As I mentioned above, this whole big, big story will take a full four books. Ordinarily I'd say wait until all four are out, but I'll make an exception here and say go read these two. While the overarching storyline of the fate of the Fey and the battle against the evil Eld will only find closure by the end of the whole series (I asssume!), I think there's enough emotional resolution in Elly and Rain's story by the end of book 2, enough for me to not feel dissatisfied when I finished it. Just don't start reading book 1 without having book 2 close at hand, because you'll be desperate to read the latter when you finish the former!

So what did I like about these books? I think Wilson's story is probably the best balanced combination of epic fantasy and romance I've ever read. I've read excellent, strong epic fantasy with some romance and I've read excellent, strong romance with a bit of epic(-ish) fantasy mixed in, but this is the first time I've read something where the epic fantasy was so much in the forefront and yet, the book was recognizably and quintessentially a romance novel. This is a big, big story, with complex and fascinating worldbuilding and with a half-dozen different threads intertwining, and yet it's perfectly accessible and satisfying for the romance reader; perfectly balanced and integrated.

As a fantasy, it's top-notch (not that I'm exactly a connoisseur of fantasy, but as Jane pointed out when I mentioned this in a chat, what I've read of it has been the very cream of the genre), and as a romance (where I am pretty confident of my knowledgeability!) it's fantastic.

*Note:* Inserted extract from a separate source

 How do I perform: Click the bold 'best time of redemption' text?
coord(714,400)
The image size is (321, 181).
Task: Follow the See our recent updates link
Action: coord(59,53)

Yes, this is a "mate, mate, mine, mine, mine" story (and I'm sure quite a few of you groaned when I mentioned this in my summary), but it's done the right way. Wilson doesn't substitute the process of falling in love with a simple and immediate "we're mates, so that's it, we're in love". The truemate bond as she writes it is way more complicated than this. In fact, not only does it not immediately imply love, it actually complicates the love relationship quite a bit, as both Rain and Elly have to come to terms with how this involuntary link might affect a more willing and fragile bond like love.

Ah, I loved single-minded Rain. He's a total alpha, but the protective kind of alpha, and Elly is the perfect kind of heroine for someone like him, since she's more than strong enough in her own right. She doesn't seem so at first, but she really comes into her own during the story, and the shocking revelations about her past make complete and total sense. And it's not just the main characters who were three-dimensional and well-realized... all the different secondary characters are subtly drawn and play very real roles in the plot, giving the story a lot of depth.

MY GRADE: I can't really grade these two books separately: an A- for them, then!